【8】Mine note-3
男は僕達のテーブル着くなり。挨拶も無くポケットから名刺を取り出して千香子以外の人間に配り。その名刺には『私立探偵 水谷珠樹』と電話番号が書かれていた。それを読んだ朱美は水谷に向け
「私、三浦朱美と言います。水谷さん。どうか友達の友引郁恵の事を宜しくお願いします。」
そう頭を下げると。千香子の隣に座った水谷は帽子を脱いで、朱美に一礼するとコーヒーに角砂糖を6つ入れて。ズズッと啜り。フーッと息を吐いて鼻を擦った。考えてみれば僕も、この水谷と言う男とは初対面であるし。挨拶をしようと水谷へと話し掛けた。
「今日は。初めまして。僕は幸島岳大って言います。何となくの流れでここに居ます。」
それに同調して。尚吾も続けて
「初めまして。俺は高城尚吾って言います。さっき色々調べてですね。」
と言い。尚吾は僕にメモを水谷へと様に合図するので。僕が水谷へとメモを渡すと。水谷はメモを見る事も無く
「朱美さんでしたね。貴女の依頼は友人で有る友引郁恵さんの自殺を止めたい。と言う事で宜しいですかね?その依頼内容の違いによって私は、この幸島岳大のメモを見る必要が有るのか無いのか変わってきますが。
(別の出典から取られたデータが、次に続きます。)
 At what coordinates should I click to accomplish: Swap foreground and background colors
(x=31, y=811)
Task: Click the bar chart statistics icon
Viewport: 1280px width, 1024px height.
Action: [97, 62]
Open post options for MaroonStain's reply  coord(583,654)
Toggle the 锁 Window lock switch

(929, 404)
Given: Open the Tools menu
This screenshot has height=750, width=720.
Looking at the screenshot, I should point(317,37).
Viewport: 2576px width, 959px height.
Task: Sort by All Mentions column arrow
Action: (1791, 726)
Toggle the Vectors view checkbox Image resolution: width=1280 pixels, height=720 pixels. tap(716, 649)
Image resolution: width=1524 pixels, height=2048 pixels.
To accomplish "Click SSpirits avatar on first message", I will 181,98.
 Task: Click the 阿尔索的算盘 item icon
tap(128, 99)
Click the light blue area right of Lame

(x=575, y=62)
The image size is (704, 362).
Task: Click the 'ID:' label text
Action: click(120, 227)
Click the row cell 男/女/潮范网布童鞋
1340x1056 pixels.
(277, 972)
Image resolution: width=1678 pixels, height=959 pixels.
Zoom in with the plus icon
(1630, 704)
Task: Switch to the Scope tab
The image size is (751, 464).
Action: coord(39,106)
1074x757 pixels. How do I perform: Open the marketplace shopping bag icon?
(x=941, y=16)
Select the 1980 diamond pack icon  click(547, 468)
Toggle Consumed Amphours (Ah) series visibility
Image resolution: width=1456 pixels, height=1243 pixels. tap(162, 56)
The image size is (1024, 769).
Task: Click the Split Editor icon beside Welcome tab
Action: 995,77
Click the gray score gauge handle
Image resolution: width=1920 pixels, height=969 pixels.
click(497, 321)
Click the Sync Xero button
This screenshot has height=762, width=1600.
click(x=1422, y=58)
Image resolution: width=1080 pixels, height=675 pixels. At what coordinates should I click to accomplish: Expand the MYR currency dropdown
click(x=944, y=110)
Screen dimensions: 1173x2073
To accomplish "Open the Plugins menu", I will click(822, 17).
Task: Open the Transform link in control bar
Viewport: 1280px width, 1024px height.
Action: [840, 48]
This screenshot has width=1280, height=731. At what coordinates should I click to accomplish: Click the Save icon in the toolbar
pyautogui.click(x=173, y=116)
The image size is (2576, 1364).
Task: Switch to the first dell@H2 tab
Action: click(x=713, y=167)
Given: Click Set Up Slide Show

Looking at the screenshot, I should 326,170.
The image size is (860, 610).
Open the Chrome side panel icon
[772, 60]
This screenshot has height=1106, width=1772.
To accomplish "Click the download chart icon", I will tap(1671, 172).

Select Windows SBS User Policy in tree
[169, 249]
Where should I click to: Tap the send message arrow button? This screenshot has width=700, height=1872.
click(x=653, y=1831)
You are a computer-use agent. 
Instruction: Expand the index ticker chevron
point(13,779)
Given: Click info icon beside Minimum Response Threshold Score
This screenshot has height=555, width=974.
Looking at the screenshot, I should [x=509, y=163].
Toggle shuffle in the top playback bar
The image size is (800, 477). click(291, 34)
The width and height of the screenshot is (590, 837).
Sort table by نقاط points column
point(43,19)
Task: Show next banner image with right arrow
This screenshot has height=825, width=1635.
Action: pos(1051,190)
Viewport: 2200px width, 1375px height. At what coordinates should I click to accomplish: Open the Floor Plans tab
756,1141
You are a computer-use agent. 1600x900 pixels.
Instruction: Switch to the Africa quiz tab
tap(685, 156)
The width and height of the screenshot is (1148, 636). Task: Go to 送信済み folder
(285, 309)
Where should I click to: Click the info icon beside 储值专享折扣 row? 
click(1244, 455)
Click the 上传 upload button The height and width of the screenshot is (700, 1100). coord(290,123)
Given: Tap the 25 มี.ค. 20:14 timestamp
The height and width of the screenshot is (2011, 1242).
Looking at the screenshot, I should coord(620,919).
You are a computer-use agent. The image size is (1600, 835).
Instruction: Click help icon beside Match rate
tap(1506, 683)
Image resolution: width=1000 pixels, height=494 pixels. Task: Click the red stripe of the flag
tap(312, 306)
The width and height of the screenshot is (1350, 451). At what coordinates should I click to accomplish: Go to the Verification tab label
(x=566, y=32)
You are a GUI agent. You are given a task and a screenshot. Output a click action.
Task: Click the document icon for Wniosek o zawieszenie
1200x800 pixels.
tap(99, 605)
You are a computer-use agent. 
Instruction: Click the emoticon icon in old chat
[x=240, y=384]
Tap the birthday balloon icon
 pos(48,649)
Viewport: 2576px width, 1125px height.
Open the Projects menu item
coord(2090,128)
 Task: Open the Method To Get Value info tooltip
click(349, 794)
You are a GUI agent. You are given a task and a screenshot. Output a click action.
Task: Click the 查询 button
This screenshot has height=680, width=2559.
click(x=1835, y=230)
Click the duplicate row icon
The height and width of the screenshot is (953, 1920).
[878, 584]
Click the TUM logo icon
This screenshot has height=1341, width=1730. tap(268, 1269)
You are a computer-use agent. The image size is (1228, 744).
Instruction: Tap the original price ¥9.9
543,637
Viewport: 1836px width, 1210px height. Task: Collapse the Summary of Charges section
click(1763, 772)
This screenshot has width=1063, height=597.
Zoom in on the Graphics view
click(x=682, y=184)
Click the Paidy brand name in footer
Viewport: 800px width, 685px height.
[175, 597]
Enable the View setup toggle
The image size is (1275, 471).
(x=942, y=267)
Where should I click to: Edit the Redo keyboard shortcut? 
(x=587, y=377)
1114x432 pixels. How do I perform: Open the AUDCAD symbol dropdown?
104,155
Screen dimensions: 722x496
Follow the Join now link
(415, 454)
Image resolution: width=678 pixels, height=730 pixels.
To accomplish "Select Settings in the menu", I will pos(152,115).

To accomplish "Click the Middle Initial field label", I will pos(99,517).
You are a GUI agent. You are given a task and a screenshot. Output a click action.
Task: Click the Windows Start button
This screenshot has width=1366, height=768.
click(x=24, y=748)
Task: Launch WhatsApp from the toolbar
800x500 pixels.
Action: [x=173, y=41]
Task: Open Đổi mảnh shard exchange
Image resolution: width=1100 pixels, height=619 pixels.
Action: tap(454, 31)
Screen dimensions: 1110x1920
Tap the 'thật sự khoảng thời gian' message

」
その様に朱美に問い掛けると。朱美は頷いて
「はい。」
そう答えると。水谷は次に千香子へ
「ペチコさん。彼女の依頼はその様ですが、その先の事は今回は無しで良いですね。」
そう言うと、コーヒーを啜りながら目を閉じた。千香子は水谷へ
「それはその時に考えます。」
と応えて。水谷はそれを聞くとコーヒーを一気に飲み干して手で口元をサッと擦り。尚吾のメモをサマーコートのポケットに入れて立ち上り
「じゃあ終わったゲームを終わらせに行こう。」
そして水谷はテーブルに千円をタンっと軽やかに置くとスタスタと喫茶店『水玉』から出て行ってしまった。あまりにもアッサリと出て行ってしまい。僕達は水谷に置いていかれた。尚吾は頭を掻きながら
「俺のメモ帳持っていってるし。何だよ『終わったゲームを終わらせに』って。終わってんなら良いじゃん。何?自分を捜せって事?」
そう言う尚吾に千香子は宥める様に
「ああ言う人なの。きっと珠樹と答えは一緒の所だから捜しましょ。」
そう言ってエミを呼び、会計を申し出た。僕は水谷の一連の行動を思い返しながらコーヒーの香りを嗅ぎ口に入れた。僕の隣で唐突な話の流れに不安そうな顔をしていた。千香子は顎に手を当てて考えている。きっと水谷珠樹が何処に向かって行ったのかであろう。そうした中で幾分か経ち。尚吾は体を上げて皆に向けて声を上げた。
「郁恵さんはMine noteでサブアカウントを使い。集団自殺を呼び掛ける『屍逝人』と連絡を取りS県で落ち合う約束をしていた。ってS県に行くの?今から?冗談でしょ?」
その言葉に僕は少し違和感を持ち、逸る尚吾に向けて
「水谷さんはメモを見なかった。」
そう言うと。皆が僕に目を向けたので続けて話した。
「あの人が聞いたのは朱美さんの名前と、友引郁恵さんの事は千香子さんから聞いたとして。それでも屍逝人の事は知らないんだ。つまり郁恵さんのアパートです。そこに行ったのだと思うんだ。」
そう話し終わると。尚吾はしれっと朱美さんの手を握り真剣な眼差しを作り
「朱美さん。早速、郁恵さんの家へと向かいましょう。」
そう言って立ち上がった。千香子も立ち上りカウンターへと支払いを済ませに向かったので。僕は後ろから付いていき
「ごちそうさまでした。」
と一言声を掛けて店の外へと出ると。尚吾は後から出てくる僕達の事を待っていた。僕は先にやり取りで有った隣の駅周辺の方を指差して
「こっちだったよな?」
と尚吾に確認して。皆が揃うと郁恵のアパートへと向けて出発した。